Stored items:
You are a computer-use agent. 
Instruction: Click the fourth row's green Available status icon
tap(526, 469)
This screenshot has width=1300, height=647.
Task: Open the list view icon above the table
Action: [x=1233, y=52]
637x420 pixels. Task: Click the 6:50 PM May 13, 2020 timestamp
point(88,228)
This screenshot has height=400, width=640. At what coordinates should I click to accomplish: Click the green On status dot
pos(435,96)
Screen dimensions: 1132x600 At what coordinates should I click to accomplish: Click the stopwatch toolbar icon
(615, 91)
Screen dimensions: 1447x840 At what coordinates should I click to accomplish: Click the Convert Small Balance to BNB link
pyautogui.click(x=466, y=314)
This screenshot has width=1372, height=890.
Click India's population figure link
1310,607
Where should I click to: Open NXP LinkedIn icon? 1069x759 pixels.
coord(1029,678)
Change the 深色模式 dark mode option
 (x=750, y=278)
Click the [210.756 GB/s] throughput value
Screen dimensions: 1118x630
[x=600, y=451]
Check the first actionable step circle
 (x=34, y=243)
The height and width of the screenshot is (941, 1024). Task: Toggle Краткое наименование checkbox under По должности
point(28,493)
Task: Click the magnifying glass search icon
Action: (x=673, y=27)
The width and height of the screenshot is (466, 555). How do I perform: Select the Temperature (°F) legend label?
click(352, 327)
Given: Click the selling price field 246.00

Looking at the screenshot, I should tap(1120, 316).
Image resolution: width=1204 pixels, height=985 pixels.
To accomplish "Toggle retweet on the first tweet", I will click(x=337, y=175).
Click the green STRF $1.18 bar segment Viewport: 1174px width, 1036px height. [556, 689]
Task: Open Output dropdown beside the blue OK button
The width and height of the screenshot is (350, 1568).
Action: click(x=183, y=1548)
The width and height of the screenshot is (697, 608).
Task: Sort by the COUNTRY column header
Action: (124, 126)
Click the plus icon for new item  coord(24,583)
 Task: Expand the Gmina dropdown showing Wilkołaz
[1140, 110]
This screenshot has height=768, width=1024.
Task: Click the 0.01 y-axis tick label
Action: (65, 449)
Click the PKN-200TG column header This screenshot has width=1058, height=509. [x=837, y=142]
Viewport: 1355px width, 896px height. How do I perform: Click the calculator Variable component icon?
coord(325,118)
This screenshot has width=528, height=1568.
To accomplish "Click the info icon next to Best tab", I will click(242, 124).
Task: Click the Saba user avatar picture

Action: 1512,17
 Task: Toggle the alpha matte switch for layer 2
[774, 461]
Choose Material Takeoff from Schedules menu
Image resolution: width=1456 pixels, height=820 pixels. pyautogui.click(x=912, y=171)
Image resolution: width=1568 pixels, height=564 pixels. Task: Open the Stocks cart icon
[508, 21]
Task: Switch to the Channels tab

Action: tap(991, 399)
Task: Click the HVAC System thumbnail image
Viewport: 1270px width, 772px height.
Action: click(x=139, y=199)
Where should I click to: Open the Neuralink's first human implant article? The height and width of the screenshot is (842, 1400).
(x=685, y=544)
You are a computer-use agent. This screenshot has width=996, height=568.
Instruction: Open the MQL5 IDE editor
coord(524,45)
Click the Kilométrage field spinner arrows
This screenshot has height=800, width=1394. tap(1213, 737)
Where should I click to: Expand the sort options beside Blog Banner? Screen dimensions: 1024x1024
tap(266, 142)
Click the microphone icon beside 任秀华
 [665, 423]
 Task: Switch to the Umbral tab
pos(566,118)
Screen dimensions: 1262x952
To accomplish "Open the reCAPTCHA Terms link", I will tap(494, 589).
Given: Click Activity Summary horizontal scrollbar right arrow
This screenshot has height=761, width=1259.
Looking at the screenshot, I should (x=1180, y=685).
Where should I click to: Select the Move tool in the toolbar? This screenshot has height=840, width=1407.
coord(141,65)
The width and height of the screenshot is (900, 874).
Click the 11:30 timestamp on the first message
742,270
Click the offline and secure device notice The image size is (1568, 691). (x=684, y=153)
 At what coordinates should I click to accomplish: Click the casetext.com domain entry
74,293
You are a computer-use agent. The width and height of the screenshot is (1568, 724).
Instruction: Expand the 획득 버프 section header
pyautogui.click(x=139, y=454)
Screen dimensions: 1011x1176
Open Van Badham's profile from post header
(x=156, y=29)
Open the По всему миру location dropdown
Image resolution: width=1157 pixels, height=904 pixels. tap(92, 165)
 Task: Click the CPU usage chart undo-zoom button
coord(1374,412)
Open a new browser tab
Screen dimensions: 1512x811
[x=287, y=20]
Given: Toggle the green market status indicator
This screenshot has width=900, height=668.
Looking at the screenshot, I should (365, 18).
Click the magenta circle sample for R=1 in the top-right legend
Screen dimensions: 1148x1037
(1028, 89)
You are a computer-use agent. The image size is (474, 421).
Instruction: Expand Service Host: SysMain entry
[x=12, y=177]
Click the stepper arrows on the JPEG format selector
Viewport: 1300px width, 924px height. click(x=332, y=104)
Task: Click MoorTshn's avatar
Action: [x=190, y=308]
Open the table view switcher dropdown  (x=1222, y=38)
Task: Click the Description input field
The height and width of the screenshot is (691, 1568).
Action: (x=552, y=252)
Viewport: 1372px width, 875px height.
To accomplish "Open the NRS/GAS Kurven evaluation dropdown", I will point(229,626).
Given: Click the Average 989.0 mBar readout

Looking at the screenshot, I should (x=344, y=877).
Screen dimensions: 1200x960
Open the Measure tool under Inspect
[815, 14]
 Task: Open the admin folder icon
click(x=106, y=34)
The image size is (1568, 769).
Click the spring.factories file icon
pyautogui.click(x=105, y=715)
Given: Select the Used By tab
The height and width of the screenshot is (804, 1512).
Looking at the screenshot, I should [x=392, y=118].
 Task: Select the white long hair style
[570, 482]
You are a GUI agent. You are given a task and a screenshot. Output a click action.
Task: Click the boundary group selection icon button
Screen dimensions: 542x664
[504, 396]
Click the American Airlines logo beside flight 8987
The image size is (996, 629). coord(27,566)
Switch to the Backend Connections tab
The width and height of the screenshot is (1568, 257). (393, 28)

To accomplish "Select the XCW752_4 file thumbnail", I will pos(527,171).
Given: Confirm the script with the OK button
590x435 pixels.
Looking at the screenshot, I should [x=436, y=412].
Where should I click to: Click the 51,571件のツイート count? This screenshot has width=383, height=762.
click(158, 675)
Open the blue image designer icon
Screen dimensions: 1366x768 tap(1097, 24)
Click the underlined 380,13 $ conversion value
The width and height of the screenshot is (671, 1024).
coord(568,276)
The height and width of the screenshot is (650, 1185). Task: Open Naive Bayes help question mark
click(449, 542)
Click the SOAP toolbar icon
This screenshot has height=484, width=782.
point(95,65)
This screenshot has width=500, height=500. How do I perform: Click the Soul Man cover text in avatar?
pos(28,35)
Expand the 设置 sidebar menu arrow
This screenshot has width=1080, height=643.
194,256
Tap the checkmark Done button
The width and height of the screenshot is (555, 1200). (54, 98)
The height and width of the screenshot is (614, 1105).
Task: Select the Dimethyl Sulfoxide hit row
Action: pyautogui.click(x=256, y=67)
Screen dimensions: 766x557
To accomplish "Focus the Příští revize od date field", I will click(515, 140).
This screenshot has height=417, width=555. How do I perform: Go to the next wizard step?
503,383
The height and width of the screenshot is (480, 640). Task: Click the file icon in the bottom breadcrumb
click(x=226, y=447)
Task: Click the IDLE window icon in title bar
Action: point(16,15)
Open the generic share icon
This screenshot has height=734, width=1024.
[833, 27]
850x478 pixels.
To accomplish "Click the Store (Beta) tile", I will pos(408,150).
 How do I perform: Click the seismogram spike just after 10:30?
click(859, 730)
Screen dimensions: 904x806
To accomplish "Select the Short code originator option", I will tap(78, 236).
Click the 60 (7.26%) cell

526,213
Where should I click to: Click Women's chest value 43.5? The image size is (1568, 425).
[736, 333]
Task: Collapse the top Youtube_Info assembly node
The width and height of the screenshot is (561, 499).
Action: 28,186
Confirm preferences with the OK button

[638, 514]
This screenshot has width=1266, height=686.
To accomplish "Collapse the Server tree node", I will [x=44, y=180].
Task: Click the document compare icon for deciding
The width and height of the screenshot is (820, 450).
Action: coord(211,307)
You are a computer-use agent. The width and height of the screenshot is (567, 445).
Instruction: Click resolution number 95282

- Directions -
In the entries above, how many lines contain the word "Output"? Provide the number alone.

- Written solution -
2